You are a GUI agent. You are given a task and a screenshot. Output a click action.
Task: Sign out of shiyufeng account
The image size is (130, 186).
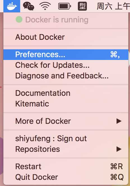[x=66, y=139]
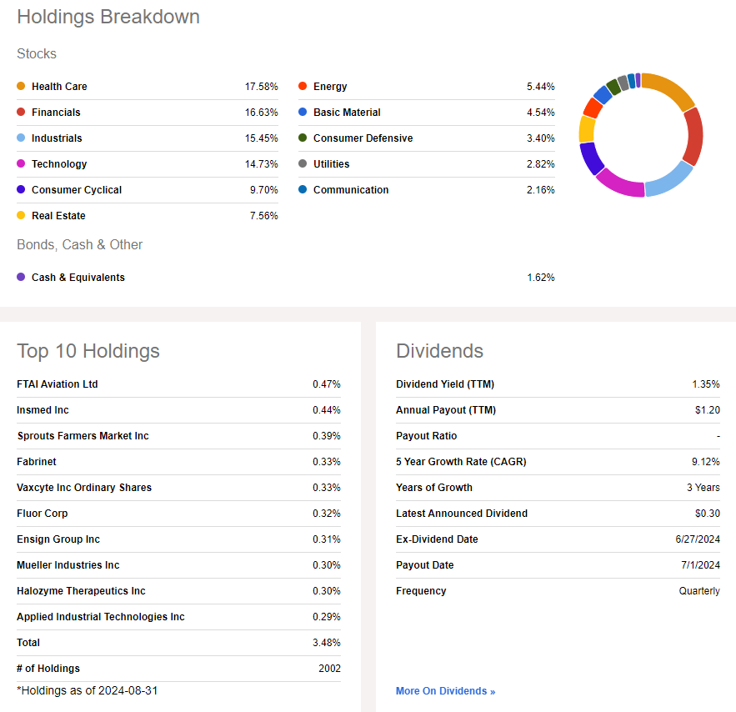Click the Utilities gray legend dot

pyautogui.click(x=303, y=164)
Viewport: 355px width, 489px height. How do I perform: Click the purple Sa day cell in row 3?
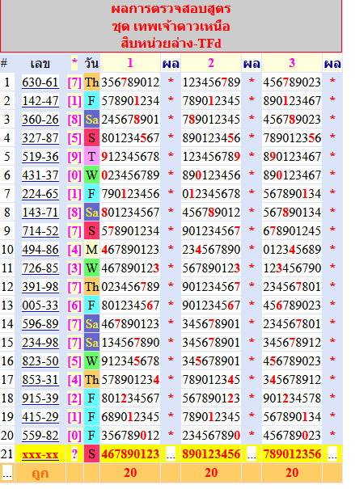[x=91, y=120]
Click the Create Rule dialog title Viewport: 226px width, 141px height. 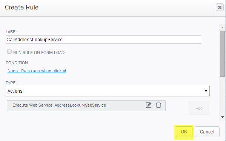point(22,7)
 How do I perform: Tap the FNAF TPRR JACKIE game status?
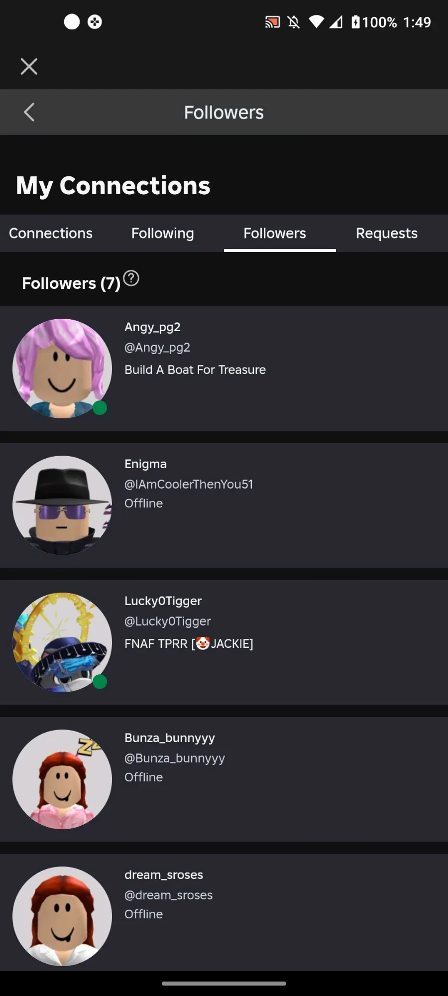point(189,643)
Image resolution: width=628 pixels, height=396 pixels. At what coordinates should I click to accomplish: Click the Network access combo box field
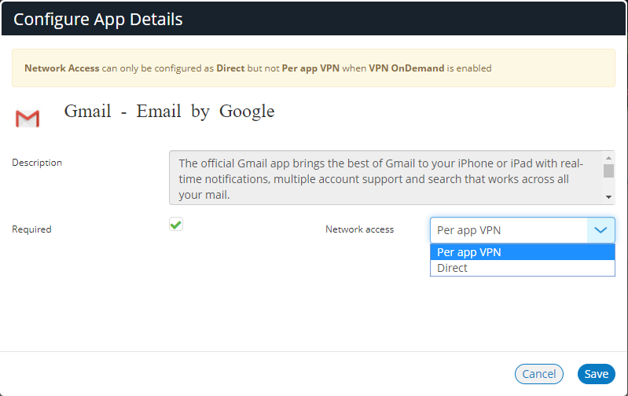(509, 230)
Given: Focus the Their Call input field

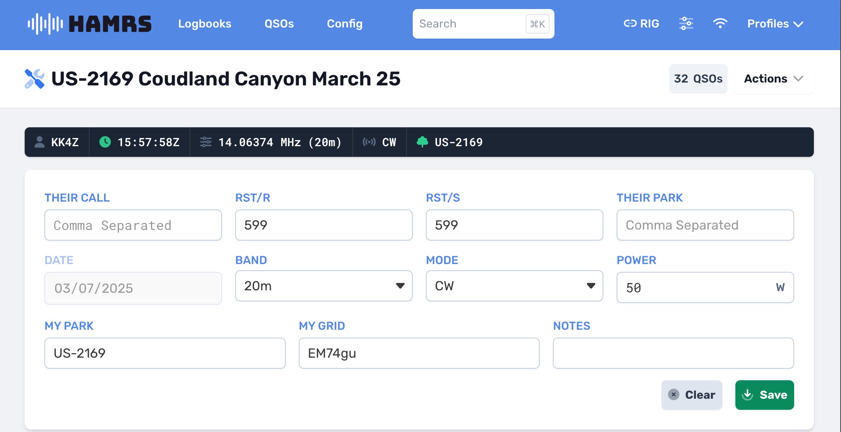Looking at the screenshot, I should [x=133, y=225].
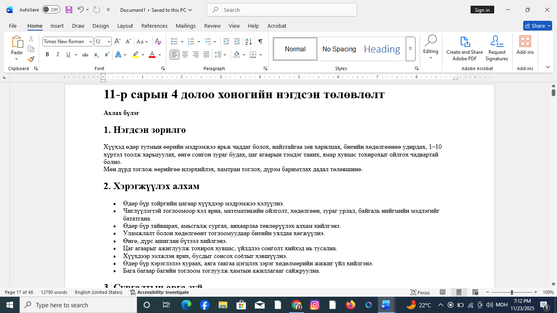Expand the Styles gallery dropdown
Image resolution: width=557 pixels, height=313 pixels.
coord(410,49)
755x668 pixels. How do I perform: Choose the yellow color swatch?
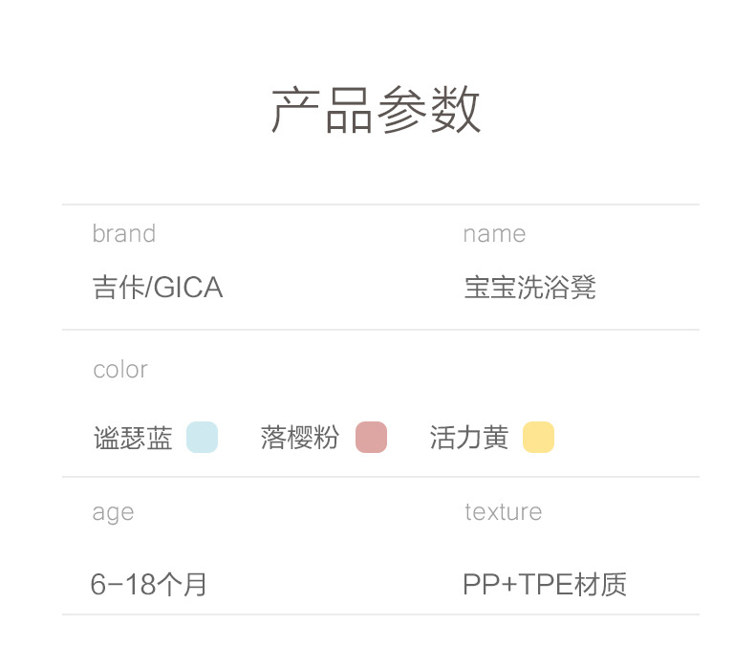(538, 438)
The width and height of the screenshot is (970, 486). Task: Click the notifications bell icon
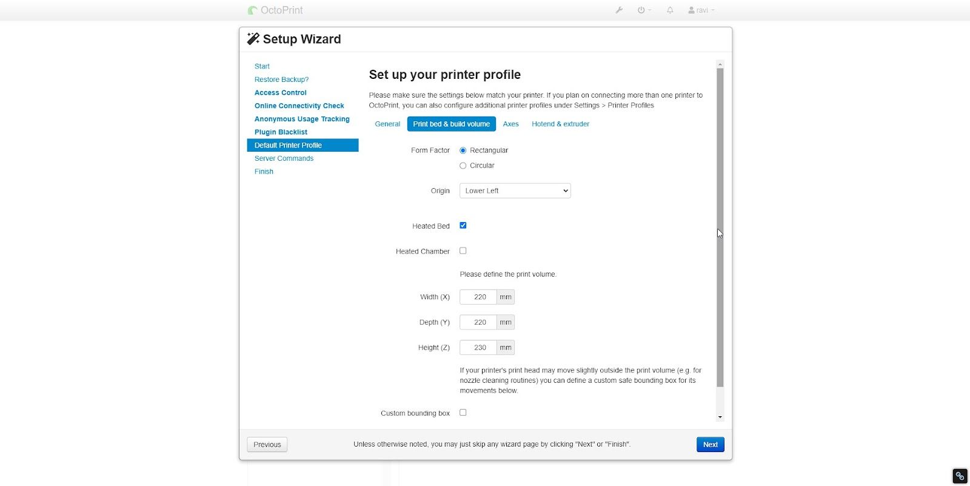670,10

++++++++

- TASK TO COMPLETE
The lines from the one containing "How do I perform: Tap" through the last line of the data above are to be transcribed exactly, both included, with all pictures left out.

- TASK ANSWER
 How do I perform: Tap the FNAF TPRR JACKIE game status?
point(189,643)
Image resolution: width=628 pixels, height=396 pixels. At what coordinates should I click to accomplish: Click the Network access combo box field
(509, 230)
Given: Focus the Their Call input field

Looking at the screenshot, I should [x=133, y=225].
Expand the Styles gallery dropdown
Image resolution: width=557 pixels, height=313 pixels.
coord(410,49)
755x668 pixels. How do I perform: Choose the yellow color swatch?
(538, 438)
The width and height of the screenshot is (970, 486). Task: Click the notifications bell icon
670,10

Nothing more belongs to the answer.